Переезжать через Днепр, да еще на пароме! Никто из Детей парома никогда не видел и не представлял себе, что это за штука. Но они догадывались, что это должно быть не плохо. И дети забывают, что у них умерла мать; забывают все на свете и думают только о поездке, о Днепре, о пароме. Но им напоминают, что мать умерла. На то существует бабушка Минда, которая наказывает им еще и еще раз, чтоб они, упаси бог, не забывали читать по матери заупокойную молитву. Она гладит детей скользкими пальцами, целует в щечки и прощается с ними навсегда, ибо бог знает, доведется ли ей еще когда-либо с ними увидеться…

Сердце подсказало ей правильно. Когда дети вернулись из Богуслава, бабушка Минда была уже там, где их мать – могила подле могилы. И отец читал заупокойную молитву по своей матери вместе с детьми, которые поминали свою мать.

То был год поминаний, год холеры. Бесконечное множество людей утратило близких, вся синагога поминала мертвых.
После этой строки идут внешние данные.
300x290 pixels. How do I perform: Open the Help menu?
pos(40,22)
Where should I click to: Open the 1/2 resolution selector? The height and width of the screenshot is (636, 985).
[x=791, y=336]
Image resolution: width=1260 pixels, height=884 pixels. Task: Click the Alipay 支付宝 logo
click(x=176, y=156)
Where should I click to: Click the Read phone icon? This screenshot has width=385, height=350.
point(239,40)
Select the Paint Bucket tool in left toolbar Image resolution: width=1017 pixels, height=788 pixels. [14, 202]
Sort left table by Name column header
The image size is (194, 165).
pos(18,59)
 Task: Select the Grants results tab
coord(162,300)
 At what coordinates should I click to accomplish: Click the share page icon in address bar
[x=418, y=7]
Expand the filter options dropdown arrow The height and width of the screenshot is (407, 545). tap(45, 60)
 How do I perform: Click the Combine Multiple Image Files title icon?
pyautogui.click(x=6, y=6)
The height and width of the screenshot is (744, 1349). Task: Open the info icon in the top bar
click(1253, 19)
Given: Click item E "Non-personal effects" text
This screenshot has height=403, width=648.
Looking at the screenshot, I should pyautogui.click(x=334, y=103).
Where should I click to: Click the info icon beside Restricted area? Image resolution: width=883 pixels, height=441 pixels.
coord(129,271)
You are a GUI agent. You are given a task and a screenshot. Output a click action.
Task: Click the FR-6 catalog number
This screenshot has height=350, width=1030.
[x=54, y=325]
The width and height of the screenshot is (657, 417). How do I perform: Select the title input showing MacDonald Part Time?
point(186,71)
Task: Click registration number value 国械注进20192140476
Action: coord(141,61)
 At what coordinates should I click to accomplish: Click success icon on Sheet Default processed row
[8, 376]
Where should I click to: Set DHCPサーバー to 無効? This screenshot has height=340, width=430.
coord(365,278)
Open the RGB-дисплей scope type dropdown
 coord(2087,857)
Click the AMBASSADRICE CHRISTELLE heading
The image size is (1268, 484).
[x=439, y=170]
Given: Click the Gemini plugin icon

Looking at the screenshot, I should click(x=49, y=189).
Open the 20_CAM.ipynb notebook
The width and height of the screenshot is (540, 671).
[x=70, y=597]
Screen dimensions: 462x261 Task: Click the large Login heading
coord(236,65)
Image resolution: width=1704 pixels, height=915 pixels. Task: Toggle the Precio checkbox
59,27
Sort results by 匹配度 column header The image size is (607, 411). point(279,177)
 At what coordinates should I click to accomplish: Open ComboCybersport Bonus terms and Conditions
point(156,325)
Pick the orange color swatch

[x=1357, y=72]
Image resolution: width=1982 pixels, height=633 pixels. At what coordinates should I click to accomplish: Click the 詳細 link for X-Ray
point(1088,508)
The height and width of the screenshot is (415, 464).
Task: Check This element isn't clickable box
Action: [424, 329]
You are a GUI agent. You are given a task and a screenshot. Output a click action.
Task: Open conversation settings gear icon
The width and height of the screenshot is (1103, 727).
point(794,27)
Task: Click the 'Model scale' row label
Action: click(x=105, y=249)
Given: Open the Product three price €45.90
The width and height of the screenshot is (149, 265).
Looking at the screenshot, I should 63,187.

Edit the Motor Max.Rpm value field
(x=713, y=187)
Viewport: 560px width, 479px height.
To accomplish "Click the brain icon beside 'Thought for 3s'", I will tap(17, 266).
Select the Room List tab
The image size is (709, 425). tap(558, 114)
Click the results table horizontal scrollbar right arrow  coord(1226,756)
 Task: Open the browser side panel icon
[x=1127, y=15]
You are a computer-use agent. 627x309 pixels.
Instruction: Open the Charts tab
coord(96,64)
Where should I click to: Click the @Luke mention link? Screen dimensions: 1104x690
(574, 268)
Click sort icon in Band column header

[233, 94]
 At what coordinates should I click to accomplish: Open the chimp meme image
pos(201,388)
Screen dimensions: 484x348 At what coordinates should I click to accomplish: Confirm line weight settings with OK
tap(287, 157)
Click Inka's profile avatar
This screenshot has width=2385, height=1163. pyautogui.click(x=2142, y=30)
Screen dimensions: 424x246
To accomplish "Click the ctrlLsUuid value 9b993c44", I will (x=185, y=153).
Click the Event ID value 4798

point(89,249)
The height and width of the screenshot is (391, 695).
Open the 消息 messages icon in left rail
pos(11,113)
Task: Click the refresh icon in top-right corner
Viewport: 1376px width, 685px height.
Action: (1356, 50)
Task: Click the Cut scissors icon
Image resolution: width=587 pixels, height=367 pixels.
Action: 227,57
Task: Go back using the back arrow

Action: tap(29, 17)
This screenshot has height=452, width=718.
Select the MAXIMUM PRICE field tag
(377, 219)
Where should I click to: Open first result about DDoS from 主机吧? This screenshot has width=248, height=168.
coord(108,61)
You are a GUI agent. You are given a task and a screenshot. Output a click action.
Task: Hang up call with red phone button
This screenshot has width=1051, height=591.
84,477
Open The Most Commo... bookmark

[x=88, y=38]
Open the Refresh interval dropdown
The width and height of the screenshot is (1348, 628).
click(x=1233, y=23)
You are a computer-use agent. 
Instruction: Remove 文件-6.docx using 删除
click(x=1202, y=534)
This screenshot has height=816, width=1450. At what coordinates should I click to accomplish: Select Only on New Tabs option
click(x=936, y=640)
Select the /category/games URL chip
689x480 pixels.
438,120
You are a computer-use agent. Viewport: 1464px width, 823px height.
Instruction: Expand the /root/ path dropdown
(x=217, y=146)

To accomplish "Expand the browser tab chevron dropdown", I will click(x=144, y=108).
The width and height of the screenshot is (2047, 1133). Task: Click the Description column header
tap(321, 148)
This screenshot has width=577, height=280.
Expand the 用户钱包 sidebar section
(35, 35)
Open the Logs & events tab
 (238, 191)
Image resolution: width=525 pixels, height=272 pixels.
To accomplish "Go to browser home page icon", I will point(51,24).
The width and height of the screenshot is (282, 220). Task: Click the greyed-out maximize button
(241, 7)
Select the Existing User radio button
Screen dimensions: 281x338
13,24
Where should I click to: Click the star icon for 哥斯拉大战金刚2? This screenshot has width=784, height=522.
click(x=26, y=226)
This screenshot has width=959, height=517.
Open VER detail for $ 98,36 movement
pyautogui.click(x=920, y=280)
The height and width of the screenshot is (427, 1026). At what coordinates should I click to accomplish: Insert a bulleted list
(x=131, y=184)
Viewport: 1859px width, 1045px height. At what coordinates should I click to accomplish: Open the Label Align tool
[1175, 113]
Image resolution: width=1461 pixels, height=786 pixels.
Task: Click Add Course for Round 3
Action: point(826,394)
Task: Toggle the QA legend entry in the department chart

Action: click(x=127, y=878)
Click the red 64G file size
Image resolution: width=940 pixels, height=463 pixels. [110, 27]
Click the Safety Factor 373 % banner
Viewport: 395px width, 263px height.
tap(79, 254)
Как различны бывают люди! Насколько возница Меер-Велвл, который возил детей из Воронки в Переяслав, был человек живой, подвижной, словоохотливый, настолько другой возница, Шимен-Волф, который вез детей из Переяслава в Богуслав, был угрюм, флегматичен, молчалив. Хоть кол на голове теши, хоть из пушки по нему стреляй, он ни слова не вымолвит, кроме: «Полезайте на воз», или: «Слезайте с воза». Дети сгорали от нетерпения узнать, скоро ли покажется Днепр, когда они будут переезжать на пароме и что такое паром, но ничего не поделаешь – молчит человек, да и только! Сидит, как пугало, на облучке, подстегивает лошадей, причмокивает толстыми губами и только время от времени произносит: «Но-о, холера! Чтоб вас холера взяла!» или: «Но, дохлые, чтоб вам подохнуть!» Порою он что-то шепчет про себя или тихо напевает тоненьким голосом. Это он на память читает псалмы.